● **The data**:

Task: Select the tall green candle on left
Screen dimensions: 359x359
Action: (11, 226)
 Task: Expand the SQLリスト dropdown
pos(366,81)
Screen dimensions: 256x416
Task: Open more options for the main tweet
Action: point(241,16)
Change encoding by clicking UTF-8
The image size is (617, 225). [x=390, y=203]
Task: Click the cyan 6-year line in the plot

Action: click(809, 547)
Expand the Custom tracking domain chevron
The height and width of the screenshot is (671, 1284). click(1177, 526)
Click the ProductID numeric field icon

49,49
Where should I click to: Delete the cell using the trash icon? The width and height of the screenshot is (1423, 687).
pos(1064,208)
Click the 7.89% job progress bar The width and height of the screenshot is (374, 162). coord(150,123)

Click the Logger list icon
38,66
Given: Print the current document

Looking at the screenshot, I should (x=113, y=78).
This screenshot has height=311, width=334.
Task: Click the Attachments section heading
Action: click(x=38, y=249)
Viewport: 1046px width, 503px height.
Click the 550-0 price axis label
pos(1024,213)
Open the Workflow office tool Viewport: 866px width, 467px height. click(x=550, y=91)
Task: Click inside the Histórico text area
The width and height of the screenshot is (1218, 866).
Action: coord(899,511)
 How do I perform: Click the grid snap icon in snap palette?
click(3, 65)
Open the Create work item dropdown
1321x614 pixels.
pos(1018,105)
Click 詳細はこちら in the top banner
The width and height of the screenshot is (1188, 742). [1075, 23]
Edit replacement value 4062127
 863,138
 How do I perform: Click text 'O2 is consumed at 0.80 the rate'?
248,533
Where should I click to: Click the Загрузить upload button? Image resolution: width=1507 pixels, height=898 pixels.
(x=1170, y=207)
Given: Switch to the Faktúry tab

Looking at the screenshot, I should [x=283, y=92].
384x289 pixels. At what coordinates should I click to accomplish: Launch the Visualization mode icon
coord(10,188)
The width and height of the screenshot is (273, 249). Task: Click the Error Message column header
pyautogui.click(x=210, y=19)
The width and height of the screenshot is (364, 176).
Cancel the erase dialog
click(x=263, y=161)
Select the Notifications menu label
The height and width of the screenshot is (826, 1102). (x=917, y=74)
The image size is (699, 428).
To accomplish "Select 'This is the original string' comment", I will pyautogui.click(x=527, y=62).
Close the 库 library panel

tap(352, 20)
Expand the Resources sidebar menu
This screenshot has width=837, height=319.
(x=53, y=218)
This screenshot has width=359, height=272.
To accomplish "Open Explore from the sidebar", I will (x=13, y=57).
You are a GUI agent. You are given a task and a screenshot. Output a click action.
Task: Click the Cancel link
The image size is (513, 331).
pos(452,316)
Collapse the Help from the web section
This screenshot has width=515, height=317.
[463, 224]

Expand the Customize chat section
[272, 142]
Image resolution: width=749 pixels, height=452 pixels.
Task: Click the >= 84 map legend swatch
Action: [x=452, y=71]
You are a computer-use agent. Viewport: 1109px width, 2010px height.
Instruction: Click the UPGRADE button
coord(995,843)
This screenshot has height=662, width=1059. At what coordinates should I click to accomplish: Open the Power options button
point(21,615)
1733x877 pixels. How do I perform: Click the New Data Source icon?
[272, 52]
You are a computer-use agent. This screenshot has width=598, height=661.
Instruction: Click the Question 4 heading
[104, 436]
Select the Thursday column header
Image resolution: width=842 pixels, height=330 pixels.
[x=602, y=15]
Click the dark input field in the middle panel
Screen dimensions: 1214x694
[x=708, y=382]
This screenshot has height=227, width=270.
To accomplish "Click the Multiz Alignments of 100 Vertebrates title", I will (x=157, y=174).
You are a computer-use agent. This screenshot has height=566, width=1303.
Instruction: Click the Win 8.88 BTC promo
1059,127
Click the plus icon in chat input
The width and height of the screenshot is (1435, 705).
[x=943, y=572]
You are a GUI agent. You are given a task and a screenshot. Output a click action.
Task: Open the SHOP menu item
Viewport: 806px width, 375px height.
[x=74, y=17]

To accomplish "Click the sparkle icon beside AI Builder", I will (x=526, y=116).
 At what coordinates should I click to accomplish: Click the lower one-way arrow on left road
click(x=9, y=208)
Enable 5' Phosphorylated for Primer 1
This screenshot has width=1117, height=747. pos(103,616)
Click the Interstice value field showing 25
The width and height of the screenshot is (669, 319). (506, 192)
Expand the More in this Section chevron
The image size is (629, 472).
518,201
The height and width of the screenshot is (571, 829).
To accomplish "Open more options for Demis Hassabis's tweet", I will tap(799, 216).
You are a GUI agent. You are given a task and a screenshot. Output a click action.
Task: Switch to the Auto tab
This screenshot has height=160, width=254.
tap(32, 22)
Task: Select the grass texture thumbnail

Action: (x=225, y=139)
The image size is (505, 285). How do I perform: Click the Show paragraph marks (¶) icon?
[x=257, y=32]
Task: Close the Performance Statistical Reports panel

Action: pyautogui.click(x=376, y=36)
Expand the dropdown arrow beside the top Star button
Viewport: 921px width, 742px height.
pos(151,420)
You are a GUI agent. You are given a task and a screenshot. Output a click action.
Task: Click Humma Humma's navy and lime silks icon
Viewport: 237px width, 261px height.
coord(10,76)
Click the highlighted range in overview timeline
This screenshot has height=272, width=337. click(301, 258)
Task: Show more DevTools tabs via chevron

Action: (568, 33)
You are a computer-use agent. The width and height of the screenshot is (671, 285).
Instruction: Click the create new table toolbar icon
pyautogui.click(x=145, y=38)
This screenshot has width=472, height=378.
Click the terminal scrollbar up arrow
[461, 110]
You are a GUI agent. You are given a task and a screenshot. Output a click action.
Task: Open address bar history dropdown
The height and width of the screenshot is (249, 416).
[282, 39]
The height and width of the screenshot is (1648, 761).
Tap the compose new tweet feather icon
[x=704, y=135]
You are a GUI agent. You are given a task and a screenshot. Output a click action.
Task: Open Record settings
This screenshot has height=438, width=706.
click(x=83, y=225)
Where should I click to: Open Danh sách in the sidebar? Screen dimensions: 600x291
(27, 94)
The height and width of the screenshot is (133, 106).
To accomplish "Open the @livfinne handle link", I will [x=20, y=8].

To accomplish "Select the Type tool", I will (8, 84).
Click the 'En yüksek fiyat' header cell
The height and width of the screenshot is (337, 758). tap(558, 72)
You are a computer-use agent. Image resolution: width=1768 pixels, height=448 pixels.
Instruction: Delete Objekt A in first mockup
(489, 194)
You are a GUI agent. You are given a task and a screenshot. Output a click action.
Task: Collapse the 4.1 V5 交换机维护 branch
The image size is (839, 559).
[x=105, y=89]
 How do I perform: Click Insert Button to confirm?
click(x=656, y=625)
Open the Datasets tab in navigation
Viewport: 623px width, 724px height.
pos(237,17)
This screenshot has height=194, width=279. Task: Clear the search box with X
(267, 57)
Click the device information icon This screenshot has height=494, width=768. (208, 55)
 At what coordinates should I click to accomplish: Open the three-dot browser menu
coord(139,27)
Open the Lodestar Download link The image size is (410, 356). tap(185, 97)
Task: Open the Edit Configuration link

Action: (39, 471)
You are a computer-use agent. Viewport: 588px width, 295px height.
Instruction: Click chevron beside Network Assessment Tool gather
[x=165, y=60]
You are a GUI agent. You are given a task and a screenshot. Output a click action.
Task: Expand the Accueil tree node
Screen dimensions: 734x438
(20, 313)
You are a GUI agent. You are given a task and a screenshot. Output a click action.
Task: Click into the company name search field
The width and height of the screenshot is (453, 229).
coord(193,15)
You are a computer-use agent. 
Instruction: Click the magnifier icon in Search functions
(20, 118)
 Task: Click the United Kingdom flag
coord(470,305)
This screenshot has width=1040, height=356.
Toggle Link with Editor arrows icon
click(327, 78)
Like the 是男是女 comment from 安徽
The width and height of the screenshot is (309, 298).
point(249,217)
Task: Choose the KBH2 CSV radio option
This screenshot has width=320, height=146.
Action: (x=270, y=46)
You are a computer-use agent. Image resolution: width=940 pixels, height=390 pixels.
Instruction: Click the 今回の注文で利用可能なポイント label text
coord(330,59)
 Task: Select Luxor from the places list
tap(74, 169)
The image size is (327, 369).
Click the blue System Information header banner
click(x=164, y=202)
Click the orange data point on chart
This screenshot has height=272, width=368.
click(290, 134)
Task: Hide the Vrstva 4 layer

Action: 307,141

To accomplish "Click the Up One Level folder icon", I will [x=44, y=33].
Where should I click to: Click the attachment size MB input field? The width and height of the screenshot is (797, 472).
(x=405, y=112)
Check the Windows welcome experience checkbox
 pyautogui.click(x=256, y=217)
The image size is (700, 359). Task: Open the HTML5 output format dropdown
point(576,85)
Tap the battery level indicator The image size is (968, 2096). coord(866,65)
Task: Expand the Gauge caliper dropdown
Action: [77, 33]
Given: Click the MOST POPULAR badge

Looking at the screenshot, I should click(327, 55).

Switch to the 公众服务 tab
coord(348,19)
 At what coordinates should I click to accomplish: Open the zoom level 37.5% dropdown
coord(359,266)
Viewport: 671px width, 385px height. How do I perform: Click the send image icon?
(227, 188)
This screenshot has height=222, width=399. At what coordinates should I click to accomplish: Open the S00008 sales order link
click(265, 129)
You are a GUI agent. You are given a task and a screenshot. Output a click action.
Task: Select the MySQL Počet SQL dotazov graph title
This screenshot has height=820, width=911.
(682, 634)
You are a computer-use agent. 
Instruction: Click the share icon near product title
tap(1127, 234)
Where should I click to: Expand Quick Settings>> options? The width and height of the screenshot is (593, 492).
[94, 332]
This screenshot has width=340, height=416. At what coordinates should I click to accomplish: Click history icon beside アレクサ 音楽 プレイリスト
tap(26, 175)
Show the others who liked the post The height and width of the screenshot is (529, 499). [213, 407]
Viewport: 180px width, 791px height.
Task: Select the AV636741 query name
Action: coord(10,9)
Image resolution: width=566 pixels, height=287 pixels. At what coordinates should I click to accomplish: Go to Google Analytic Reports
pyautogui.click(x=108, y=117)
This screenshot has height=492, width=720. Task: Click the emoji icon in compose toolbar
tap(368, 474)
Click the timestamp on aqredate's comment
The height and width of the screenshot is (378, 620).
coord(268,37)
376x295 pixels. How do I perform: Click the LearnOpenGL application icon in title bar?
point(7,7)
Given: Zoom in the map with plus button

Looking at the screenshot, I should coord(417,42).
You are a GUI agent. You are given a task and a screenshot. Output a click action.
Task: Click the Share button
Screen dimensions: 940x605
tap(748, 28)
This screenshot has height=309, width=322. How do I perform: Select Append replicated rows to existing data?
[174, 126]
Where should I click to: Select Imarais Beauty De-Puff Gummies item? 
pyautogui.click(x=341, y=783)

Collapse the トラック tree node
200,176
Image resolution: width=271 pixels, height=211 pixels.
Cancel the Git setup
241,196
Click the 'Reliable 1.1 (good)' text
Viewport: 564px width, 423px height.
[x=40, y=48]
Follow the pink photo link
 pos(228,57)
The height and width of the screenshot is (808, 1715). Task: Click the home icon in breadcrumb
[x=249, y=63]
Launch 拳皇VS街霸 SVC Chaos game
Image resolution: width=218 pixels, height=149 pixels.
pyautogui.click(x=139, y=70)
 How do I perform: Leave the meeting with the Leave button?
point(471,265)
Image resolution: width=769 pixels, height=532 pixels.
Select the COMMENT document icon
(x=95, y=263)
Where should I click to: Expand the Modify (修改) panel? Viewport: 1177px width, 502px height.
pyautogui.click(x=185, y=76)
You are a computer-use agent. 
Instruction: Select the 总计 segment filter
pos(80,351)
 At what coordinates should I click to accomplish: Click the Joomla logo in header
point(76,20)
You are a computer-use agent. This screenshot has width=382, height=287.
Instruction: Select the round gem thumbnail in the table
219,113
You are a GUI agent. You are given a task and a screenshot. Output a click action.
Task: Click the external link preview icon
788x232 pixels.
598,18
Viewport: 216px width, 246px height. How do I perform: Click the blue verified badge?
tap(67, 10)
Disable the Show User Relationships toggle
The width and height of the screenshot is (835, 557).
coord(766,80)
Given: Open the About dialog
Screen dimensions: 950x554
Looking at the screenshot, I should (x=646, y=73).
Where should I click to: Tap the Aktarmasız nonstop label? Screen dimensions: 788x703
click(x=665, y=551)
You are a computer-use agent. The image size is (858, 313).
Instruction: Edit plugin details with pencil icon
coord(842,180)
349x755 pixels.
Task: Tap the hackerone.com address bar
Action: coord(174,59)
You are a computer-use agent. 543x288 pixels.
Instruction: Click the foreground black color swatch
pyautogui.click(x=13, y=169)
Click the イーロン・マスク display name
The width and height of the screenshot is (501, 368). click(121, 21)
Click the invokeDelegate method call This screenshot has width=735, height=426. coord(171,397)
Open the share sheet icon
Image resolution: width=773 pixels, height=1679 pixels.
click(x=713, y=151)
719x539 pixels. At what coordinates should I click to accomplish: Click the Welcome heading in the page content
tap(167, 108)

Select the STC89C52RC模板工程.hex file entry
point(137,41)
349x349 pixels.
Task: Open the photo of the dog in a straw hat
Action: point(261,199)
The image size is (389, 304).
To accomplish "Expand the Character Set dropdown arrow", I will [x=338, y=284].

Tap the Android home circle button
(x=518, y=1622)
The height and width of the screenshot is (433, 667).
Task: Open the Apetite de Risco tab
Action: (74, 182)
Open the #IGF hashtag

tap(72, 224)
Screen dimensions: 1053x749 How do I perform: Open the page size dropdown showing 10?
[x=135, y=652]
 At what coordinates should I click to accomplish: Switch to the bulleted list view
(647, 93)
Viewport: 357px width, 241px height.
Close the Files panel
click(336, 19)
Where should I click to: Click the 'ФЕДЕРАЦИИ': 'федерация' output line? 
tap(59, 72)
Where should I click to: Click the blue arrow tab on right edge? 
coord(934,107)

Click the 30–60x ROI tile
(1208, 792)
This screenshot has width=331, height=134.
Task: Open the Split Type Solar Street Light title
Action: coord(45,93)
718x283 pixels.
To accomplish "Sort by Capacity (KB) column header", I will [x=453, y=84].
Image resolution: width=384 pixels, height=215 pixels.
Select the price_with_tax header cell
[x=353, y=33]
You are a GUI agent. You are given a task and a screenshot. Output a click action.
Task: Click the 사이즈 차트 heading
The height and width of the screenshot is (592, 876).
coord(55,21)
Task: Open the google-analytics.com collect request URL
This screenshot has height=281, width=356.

● **Your assignment**: Set down, unchanged, the line that contains "718x283 pixels." together with every later line in the records, through the last one.

● **Response to the task**:
718x283 pixels.
To accomplish "Sort by Capacity (KB) column header", I will [x=453, y=84].
Image resolution: width=384 pixels, height=215 pixels.
Select the price_with_tax header cell
[x=353, y=33]
You are a GUI agent. You are given a task and a screenshot. Output a click action.
Task: Click the 사이즈 차트 heading
The height and width of the screenshot is (592, 876).
coord(55,21)
Task: Open the google-analytics.com collect request URL
This screenshot has height=281, width=356.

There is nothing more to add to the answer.